Hi Elisha, On Jul 25, 2005, at 12:35 PM, Elisha Berns wrote:
So lets start at the top, so that hopefully you can spot immediately the hole in my (mis)understanding here:
1) Construct a graph that is mostly, predominately, a DAG. 2) This graph doesn't have any valid color properties yet, because is hasn't been traversed in any way (this is the point that seemingly is hanging me up).
Here's the first minor issue. At this point, we should initialize the color map with all white vertices.
3) Construct an edge filter that will eliminate edges that have the color 'gray'.
We want to eliminate edges whose target vertex has the color gray.
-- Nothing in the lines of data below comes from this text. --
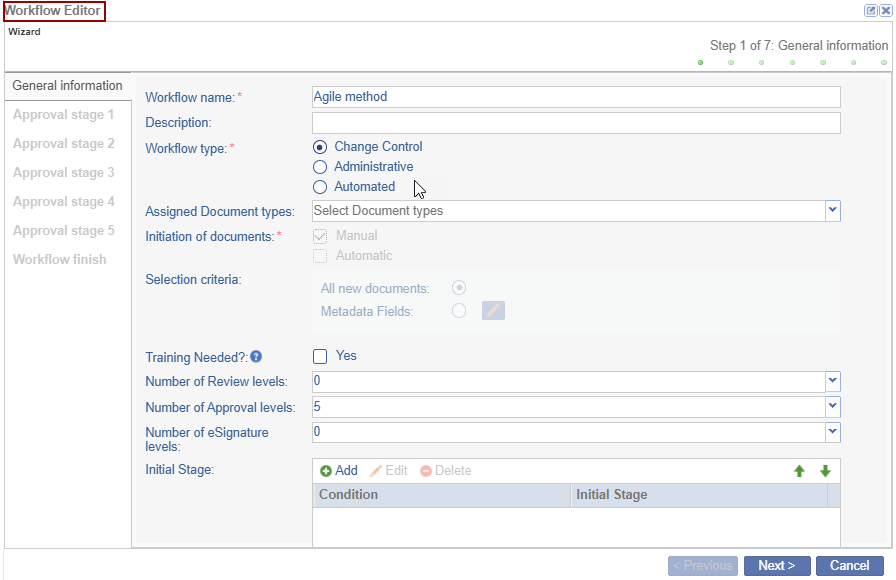Screen dimensions: 896x580
Task: Click the green Add icon in Initial Stage
Action: [x=326, y=471]
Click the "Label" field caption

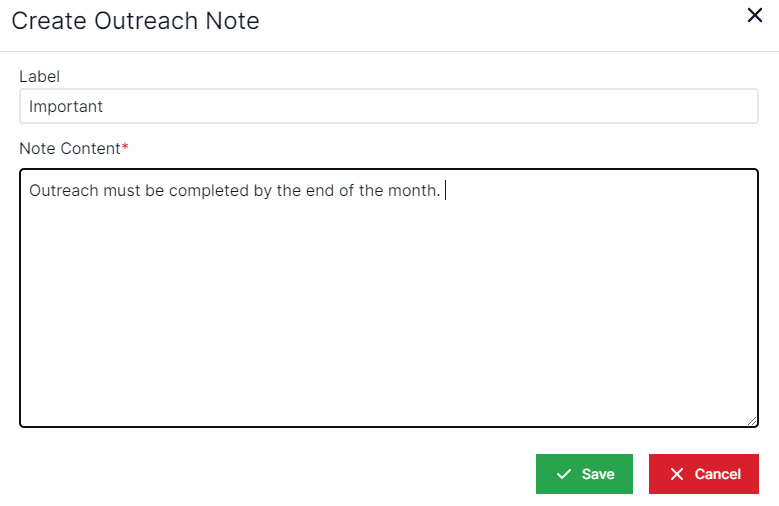(39, 76)
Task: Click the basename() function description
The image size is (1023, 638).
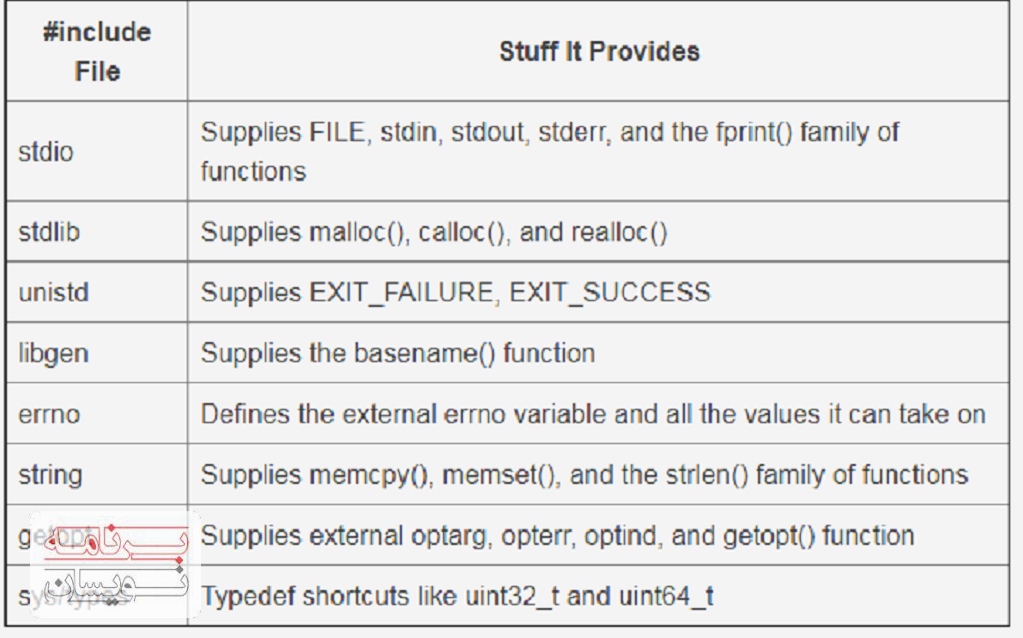Action: pos(398,354)
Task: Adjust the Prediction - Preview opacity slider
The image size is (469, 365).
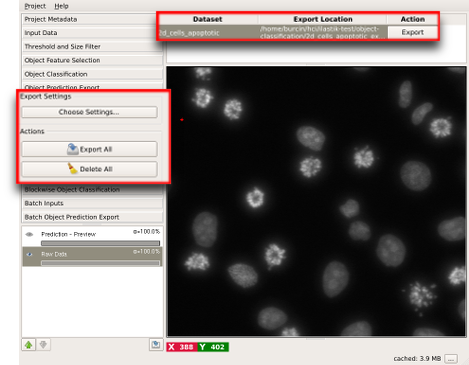Action: [x=100, y=243]
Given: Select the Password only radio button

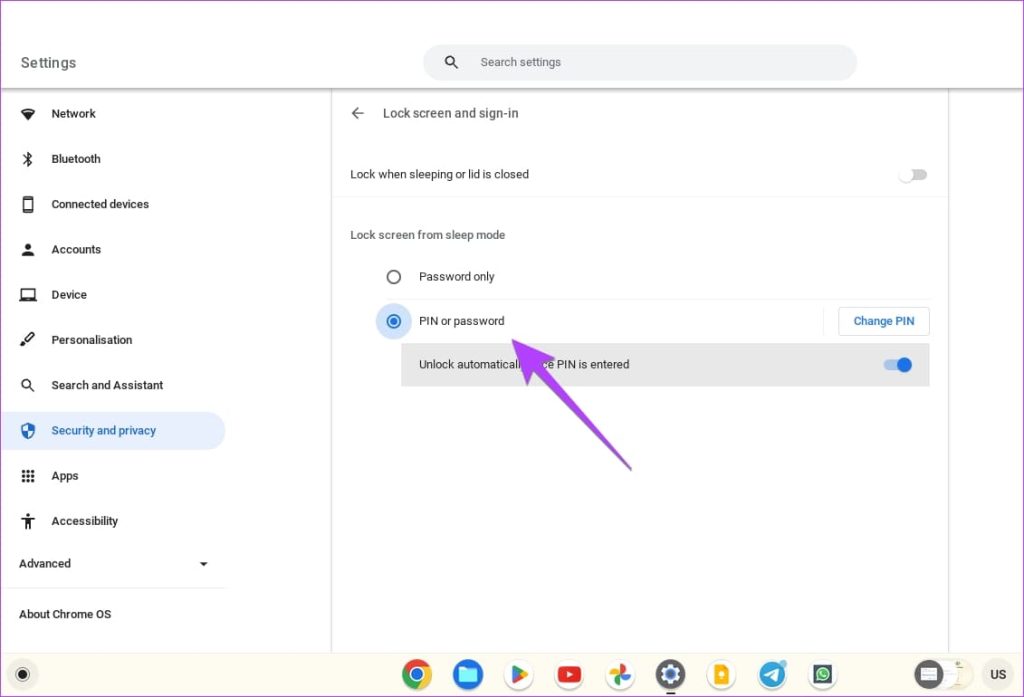Looking at the screenshot, I should (x=394, y=277).
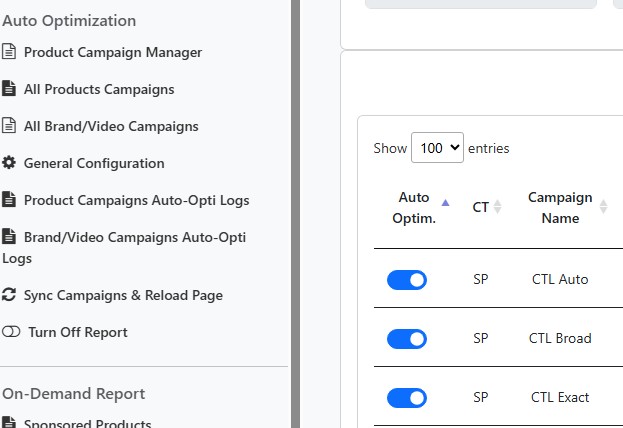Sort table by CT column arrows
Image resolution: width=623 pixels, height=428 pixels.
coord(497,207)
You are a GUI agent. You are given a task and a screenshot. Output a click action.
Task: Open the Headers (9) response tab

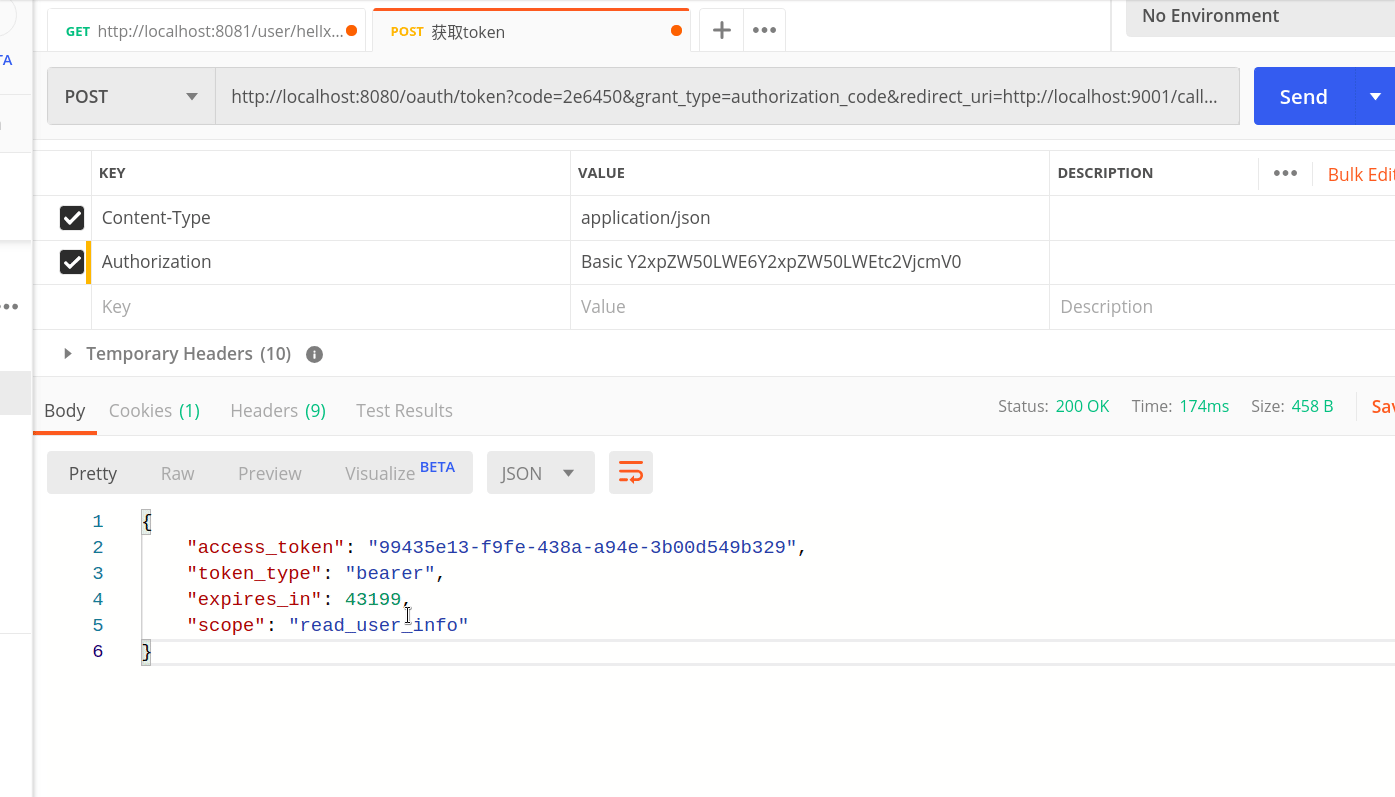point(277,410)

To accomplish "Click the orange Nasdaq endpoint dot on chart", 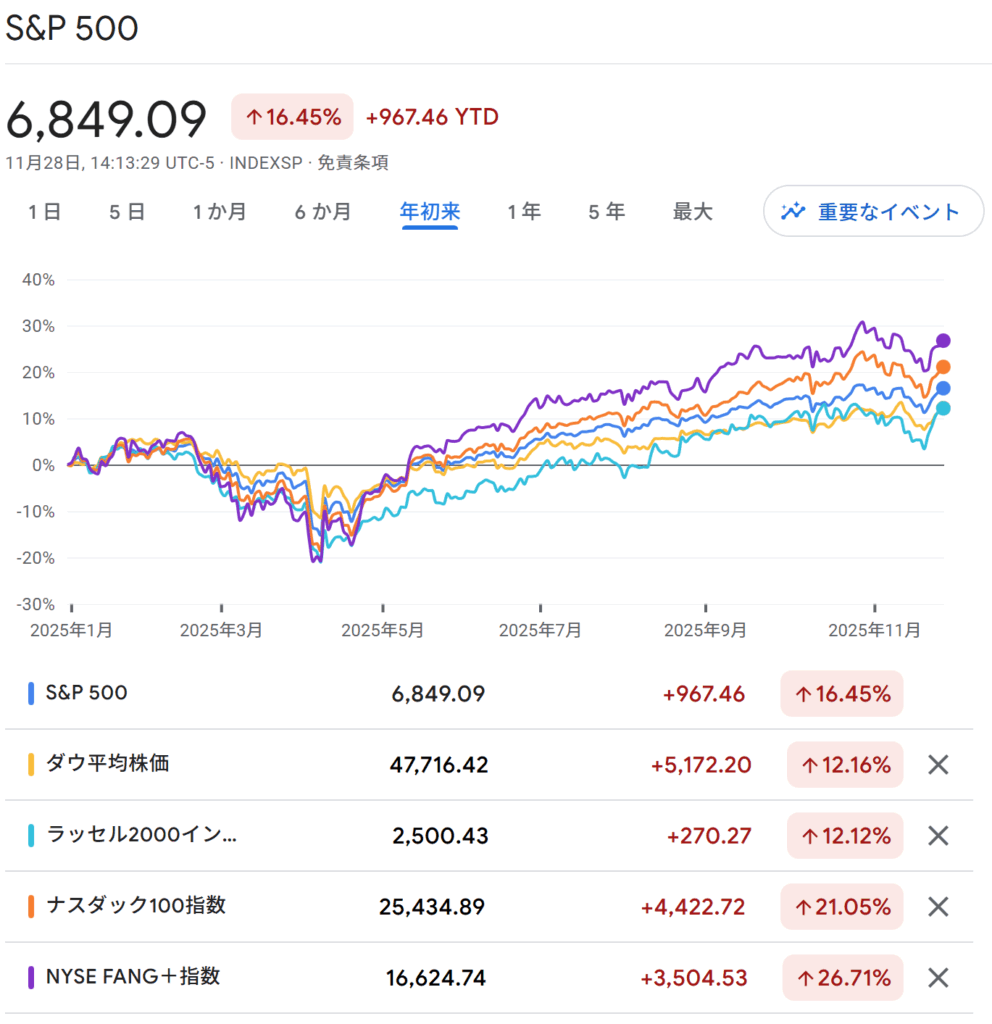I will 942,368.
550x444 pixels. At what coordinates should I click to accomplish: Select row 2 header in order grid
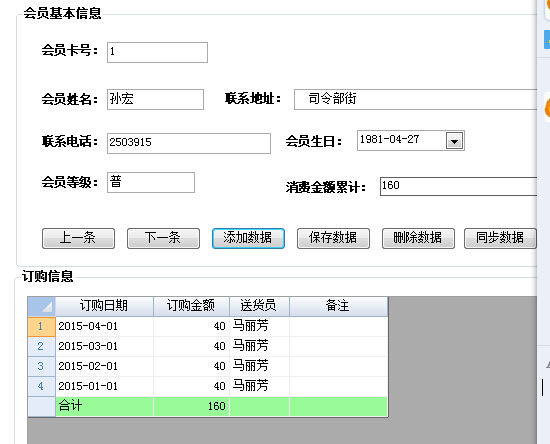point(41,347)
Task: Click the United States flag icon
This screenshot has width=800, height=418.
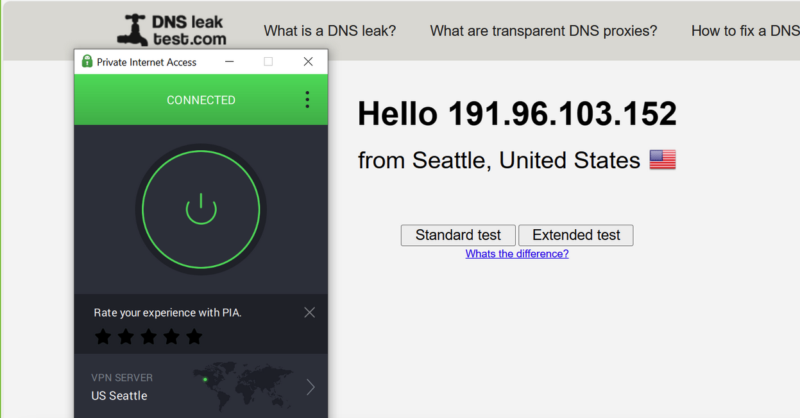Action: (x=663, y=159)
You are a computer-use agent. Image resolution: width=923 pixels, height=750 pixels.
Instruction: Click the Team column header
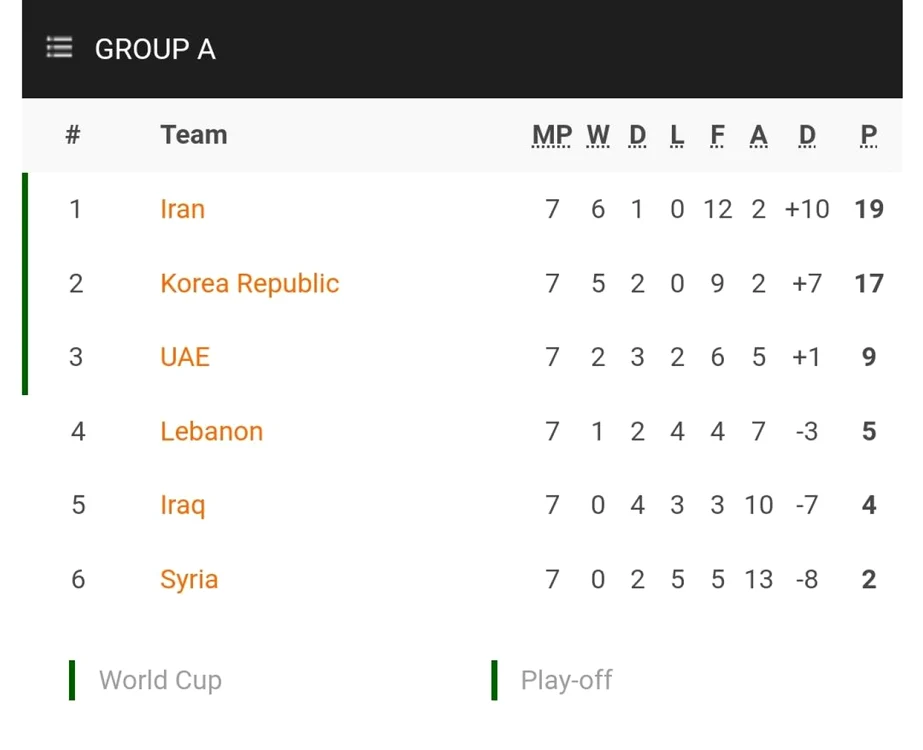194,135
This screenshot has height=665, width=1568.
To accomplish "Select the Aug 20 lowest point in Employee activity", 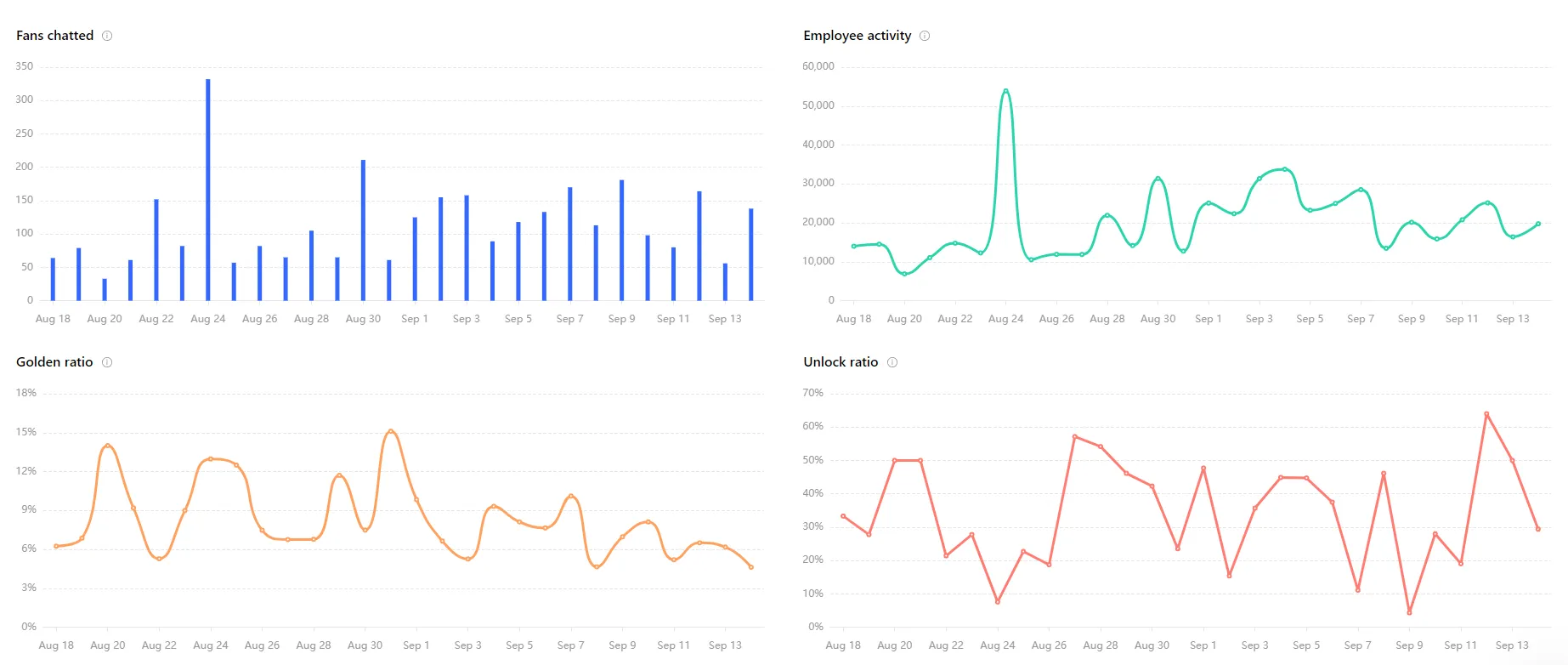I will pyautogui.click(x=905, y=274).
4) Construct a filtered_graph using the above edge filter and a copy of the color map from the 'original' graph that isn't quite a DAG. 5) Run a depth first search on the filtered graph and voila the resulting filtered graph will now be a DAG in depth first search order.
So where do the vertices get colored gray? Presumably during the depth_first_search operation, right? Does that mean depth_first_search first colors the vertices, then calls the filtered_graph's edge predicate?
Yes. Check out the DFS-VISIT pseudo in the documentation here: http://www.boost.org/libs/graph/doc/depth_first_search.html As soon as DFS sees a vertex "u" for the first time (so u is white), it colors it gray in the property map, then visits its out-edges. The filtered_graph applies the filter predicate on-the-fly, so as we're stepping through the out-edge list of the underlying graph, it's filtering out any edges (u, v) such that v is colored gray. It's like we took the loop from DFS-VISIT that looks like this: for each v in Adj[u] // do something and made it: for each v in Adj[u] if color[v] != gray // do something
And then the filtered_graph eliminates the gray edge? Something's missing, but I can't quite articulate it.
I'm guessing that you're expecting that the edge filter predicate is applied once, when the filtered_graph is constructed, instead of lazily as we iterate through the out-edges for each vertex. It's very likely that our documentation doesn't make this abundantly clear.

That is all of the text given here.